Sam tried calling home. No luck. “Selma and Lazlo are still off-line,” he said.
“At least now we know where we’re going in Paris.” Remi looked up from the paper to the phone Sam held. “We have to assume that Selma and Lazlo are aware of the hacking by now.”
“I’d think they’d call Georgia, knowing that was the last place we were headed.”
They placed a called to Georgia, but she hadn’t heard from Selma yet. “Selma’s smart,” Georgia said. “I’m sure she’ll get in touch with me.”
“When she does,” Sam said, “give her our new cell numbers. Have her call the moment she can.”
“I will. What about Chad and Oliver? Do you want me to text them your new numbers?”
“No!” Sam replied in a hurry.
“Why?” Georgia asked. “What’s wrong?”
The last thing Remi wanted to do was worry her friend unnecessarily. “Where are they?”
“Waiting for their train.
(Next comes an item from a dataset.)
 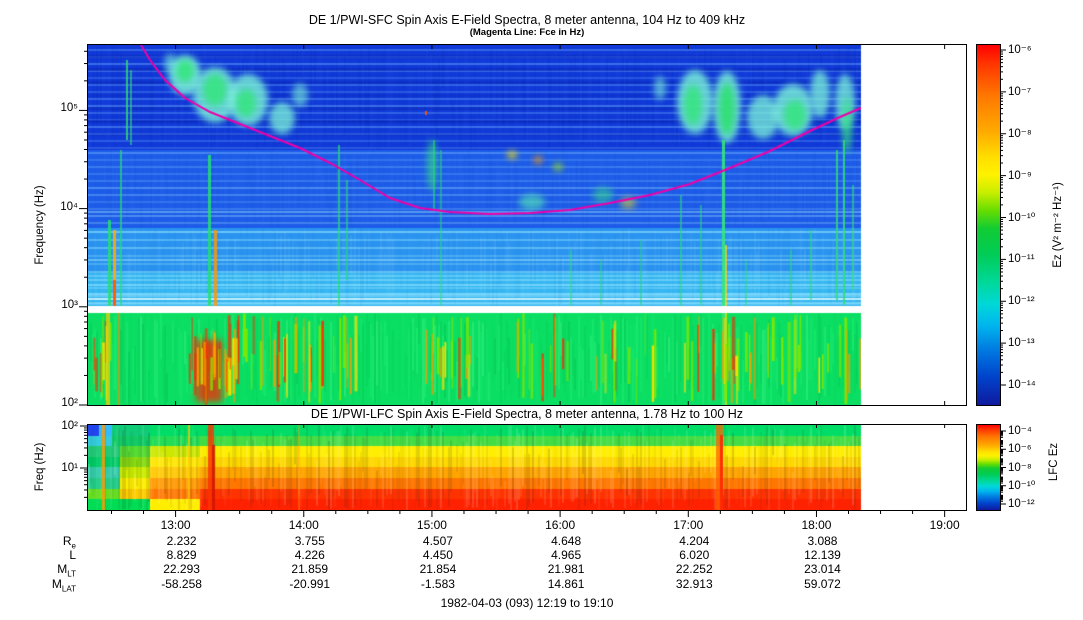 I want to click on hour-label: 15:00, so click(x=432, y=525).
I gave them Marco’s address and dropped them off at the station about an hour ago. Why?”
“The phones,” Sam replied. “If these people hacked ours, it’s possible they hacked Oliver’s and Chad’s, to track them. They could be leading our enemies straight to us.”
57
Selma opened her eyes, trying to clear the fog from her brain, as Lazlo strode into her office carrying a bag from their wireless provider.
“We have technology,” he said, holding the bag aloft.
It took a moment for her to realize she’d fallen asleep in the recliner, the journal in her lap. She’d finished it once, and was on the second reading, hoping to discover what, if anything, was so important about any of the entries written in it. “Please tell me you’ve heard from the Fargos.”